Завозит письма Йожка, приказчик Григоряна, львовского коммерсанта. Торгует он коврами, получает их из владений турецких, а продает полякам, германцам, шведам. На предмет торговли заморской завел контору в Амстердаме. Оттуда и плавают суда с товаром того армянина Григоряна в Швецию.

Следственно, свобода у арестанта Андрея немалая. Волен посещать остерии, где бражничают мореходы. Нашел, кому вручить цидулу. А под флагом Генеральных Штатов сия коришпонденция в безопасности, ибо голландцы в отношении к Северной войне нейтральны, сиречь сторонние.

Почта, стало быть, верная. Дорожка проторена. Вот бы и приспособить того же Йожку… Да нет, самому надо, с протекцией от голландцев… Спору нет, известия из страны неприятельской нужны, яко хлеб насущный.

Борис не заметил, как съел тарелку бигоса. Хозяин наложил еще. От жирной еды, от настойки майор отяжелел и в перину погрузился в настроении блаженном.

Раскалил печи пан Манкевич, не пожалел дров, чтобы обогреть гостя.

Борис тонул в перине, просыпался в поту, без сил. Среди ночи вспыхнуло видение – у окна, открытого в лесную темень, колыхалась, белела в зыбком свете лампады некая ветошь, а от нее исходило протяжно, будто с рыданием:

– Гу-ул, гу-ла-ла-а!

Истошно хрюкал поросенок, почуявший волка. Ветер едва коснулся постели и заглох, хозяин затворил окно. Борис хотел еще попросить холодка – язык не послушался, голова пристала к подушке, словно к горячей смоле. Точно ли то пан Манкевич?
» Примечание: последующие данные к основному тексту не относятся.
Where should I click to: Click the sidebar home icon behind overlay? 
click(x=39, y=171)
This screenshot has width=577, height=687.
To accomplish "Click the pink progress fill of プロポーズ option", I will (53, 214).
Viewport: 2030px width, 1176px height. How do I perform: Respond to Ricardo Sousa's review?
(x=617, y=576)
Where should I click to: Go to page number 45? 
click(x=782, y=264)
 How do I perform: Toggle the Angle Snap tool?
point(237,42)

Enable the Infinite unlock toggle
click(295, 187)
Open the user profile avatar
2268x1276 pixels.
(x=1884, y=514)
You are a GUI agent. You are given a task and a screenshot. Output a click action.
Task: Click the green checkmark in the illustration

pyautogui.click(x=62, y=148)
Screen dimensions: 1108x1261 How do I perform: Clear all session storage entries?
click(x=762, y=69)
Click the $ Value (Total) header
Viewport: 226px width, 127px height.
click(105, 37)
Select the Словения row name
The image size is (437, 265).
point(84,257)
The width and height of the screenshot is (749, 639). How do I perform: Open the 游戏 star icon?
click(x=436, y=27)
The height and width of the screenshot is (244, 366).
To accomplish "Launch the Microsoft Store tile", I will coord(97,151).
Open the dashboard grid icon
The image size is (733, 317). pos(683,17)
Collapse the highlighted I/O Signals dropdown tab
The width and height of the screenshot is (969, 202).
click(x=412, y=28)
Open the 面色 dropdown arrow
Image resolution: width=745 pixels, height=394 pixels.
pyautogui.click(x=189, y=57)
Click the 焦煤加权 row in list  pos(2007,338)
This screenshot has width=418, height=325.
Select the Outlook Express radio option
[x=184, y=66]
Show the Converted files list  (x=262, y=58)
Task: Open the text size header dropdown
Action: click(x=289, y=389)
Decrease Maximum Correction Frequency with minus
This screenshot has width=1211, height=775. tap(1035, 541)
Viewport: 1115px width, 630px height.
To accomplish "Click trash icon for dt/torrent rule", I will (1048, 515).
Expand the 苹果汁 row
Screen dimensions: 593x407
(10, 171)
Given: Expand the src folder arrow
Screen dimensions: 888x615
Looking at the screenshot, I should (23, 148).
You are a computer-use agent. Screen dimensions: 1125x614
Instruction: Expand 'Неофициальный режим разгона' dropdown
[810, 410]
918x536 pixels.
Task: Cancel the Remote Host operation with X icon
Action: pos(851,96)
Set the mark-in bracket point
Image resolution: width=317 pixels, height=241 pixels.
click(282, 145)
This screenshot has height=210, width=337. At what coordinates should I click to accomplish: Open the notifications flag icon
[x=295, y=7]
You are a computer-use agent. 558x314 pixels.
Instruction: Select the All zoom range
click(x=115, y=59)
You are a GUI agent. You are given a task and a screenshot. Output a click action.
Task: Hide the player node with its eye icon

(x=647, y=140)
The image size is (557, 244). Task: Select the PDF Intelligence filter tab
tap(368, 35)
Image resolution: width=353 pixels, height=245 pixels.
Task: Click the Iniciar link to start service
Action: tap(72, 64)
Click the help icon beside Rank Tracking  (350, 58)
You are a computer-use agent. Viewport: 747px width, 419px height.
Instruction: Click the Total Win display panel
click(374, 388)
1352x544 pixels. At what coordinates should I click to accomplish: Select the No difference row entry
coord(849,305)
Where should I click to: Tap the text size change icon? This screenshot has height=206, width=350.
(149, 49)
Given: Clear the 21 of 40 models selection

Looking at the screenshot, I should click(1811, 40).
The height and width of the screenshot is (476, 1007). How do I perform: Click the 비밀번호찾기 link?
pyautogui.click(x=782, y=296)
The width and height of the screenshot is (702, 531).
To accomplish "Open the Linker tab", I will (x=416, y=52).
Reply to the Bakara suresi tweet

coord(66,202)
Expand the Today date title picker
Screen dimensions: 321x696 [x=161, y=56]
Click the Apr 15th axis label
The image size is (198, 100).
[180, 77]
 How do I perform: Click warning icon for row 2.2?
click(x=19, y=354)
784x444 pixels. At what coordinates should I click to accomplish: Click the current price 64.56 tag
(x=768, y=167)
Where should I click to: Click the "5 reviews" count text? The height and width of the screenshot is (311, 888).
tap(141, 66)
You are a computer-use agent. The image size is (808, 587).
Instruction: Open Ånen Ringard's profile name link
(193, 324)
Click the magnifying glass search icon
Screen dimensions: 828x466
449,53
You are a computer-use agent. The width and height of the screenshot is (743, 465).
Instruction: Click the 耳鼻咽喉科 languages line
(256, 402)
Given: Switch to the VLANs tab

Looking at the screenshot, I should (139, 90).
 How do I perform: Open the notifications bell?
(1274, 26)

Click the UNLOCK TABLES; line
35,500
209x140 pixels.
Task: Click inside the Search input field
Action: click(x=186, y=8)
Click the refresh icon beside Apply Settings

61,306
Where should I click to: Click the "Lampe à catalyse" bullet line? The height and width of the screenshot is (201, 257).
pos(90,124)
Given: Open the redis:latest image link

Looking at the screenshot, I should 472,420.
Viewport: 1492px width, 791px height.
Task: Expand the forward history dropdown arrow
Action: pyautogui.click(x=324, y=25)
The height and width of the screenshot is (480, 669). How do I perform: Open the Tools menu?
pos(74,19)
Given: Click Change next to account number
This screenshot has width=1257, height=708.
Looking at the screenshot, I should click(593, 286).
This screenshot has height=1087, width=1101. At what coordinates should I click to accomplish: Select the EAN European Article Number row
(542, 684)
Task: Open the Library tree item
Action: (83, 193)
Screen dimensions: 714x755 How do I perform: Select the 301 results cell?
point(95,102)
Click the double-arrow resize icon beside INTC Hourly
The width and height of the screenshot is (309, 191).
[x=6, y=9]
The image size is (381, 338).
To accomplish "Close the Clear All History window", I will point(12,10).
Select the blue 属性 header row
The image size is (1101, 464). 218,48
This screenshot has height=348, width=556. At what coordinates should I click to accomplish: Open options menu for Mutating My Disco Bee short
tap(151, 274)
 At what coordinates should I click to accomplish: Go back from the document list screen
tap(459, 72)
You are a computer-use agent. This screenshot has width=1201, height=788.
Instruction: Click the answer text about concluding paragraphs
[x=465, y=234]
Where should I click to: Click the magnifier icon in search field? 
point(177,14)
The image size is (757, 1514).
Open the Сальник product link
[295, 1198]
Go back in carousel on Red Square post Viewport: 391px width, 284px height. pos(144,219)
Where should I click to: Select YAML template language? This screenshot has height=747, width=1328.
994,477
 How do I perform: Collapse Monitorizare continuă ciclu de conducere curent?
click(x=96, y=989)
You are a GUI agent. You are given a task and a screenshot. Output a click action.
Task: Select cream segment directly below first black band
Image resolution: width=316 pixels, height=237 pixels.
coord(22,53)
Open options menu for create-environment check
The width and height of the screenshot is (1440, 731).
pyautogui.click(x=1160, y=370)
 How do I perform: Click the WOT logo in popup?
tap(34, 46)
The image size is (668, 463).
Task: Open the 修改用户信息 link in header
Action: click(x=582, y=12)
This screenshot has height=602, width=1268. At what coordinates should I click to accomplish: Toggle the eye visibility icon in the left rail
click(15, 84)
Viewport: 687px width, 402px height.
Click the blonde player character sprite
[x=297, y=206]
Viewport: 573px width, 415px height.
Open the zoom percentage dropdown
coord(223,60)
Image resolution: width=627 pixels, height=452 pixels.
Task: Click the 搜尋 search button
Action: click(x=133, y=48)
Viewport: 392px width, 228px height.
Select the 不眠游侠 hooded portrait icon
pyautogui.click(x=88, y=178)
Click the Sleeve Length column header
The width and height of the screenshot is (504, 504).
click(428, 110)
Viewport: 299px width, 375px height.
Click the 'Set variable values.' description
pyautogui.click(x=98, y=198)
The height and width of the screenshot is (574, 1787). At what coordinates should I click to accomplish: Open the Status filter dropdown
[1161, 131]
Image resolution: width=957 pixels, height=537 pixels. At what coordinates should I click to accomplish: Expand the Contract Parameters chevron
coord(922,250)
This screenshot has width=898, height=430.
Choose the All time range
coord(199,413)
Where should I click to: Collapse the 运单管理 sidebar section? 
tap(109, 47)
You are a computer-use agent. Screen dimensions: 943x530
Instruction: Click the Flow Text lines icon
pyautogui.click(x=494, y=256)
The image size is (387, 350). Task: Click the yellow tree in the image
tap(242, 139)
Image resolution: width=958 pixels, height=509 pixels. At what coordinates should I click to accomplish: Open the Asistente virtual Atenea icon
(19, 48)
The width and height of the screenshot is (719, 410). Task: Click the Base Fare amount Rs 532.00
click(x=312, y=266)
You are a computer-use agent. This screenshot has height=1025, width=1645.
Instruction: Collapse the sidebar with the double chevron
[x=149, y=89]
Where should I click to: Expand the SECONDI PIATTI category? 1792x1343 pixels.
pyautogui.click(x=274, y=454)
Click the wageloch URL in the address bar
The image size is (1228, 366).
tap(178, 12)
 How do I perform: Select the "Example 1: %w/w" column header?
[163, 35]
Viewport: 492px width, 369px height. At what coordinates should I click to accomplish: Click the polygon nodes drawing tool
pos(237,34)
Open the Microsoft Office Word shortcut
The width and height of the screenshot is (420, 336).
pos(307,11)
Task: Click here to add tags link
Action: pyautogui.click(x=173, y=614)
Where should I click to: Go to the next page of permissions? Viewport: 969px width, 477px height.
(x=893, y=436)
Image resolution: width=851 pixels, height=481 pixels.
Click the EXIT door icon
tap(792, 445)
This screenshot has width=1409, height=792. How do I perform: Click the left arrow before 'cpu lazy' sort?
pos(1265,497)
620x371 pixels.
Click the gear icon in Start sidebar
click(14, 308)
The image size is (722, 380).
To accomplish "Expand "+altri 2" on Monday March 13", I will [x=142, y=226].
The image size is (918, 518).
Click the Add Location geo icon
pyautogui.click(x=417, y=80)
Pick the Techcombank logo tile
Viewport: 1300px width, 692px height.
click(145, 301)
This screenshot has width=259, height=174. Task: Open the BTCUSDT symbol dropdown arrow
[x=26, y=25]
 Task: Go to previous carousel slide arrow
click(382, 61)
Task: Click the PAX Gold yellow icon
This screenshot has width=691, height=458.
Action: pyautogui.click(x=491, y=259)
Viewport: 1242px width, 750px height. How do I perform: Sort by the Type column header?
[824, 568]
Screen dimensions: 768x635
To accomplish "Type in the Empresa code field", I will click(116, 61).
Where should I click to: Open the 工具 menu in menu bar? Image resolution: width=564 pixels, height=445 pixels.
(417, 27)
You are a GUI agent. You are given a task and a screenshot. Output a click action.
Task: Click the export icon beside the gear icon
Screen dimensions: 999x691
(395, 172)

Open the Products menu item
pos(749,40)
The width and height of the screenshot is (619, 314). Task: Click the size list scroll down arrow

Утром долго плескал себе в лицо из глиняного рукомойника, страх, однако, не согнал, угнездился он где-то внутри, малым набухшим зерном. Эх, куда закинуло его, гвардии майора, князя Куракина…

Кажись, нет причины для страха, а он все же точит. Не иначе, повлияло резкое ночное пробуждение, когда пан криком отгонял волка: злодейка гипохондрия того и ждет…

Рукомойник выскальзывал, лил воду мимо ладоней – шершавый, с отбитым краем, чем-то похожий на жалкого, неухоженного Эльяша. Манкевичи все мелкопоместные, а этот в упадке крайнем. Фортуна изменила им. Тот кавалер в раме был в градусе значительном, судя по униформе, щедро обрызганной золотом.

Колдовство некое исходит от портрета. Снова, войдя в горницу, услышал Борис змеиный свист сабли. Ведь не сосчитать, сколько встречалось на театрах военных порубленного, потоптанного, горелого, – почему же эта рана, нанесенная холсту, так тревожит?

Не показывают ли боги некое знамение?

– Все Конецпольские, все от них, вся несправедливость, – жаловался Эльяш, потчуя гостей пшеничной кашей, пропахшей дымом.

Испокон веков злобятся магнаты Конецпольские на Манкевичей. Тадеуш, ирод пучеглазый, фаворит в замке. Он там над рейтарами начальник. А ведь свой же брат – шляхтич… Манкевичи, вишь, неудобны, вклинились землями в имение сиятельных вельмож, а потесниться не хотят. Тем, только тем и виноваты. Каретой ли, плугом ли, вынуждено высокое панство огибать. Так неужели же уступить пруды, рыбные пруды или пашню за Саном, самую лучшую? Притом к нему, Эльяшу Манкевичу, неприятельство особое, с тех пор как Анджей на русской службе.

– Говорят, я москалям продался… Обзывают московским лакеем.

Провожая гостя, старик советовал ехать осторожно, не доверять Конецпольским, Острогорским, не вступать в замок Сенявских, хотя знатнейший в их роду состоит в партии царя. Однако втайне он склоняется к Карлу. Под кровом бедного шляхтича не подадут французского вина, зато примут русского офицера сердечно.

Отдохнувшие кони затрусили бойко.

– Ну и пан! – дивился Федор. – Ну, житье тут! Трепещут, как зайцы… Нельзя ли им, князь-боярин, подмоги от нас? Десятка солдат хватило бы пугануть воров.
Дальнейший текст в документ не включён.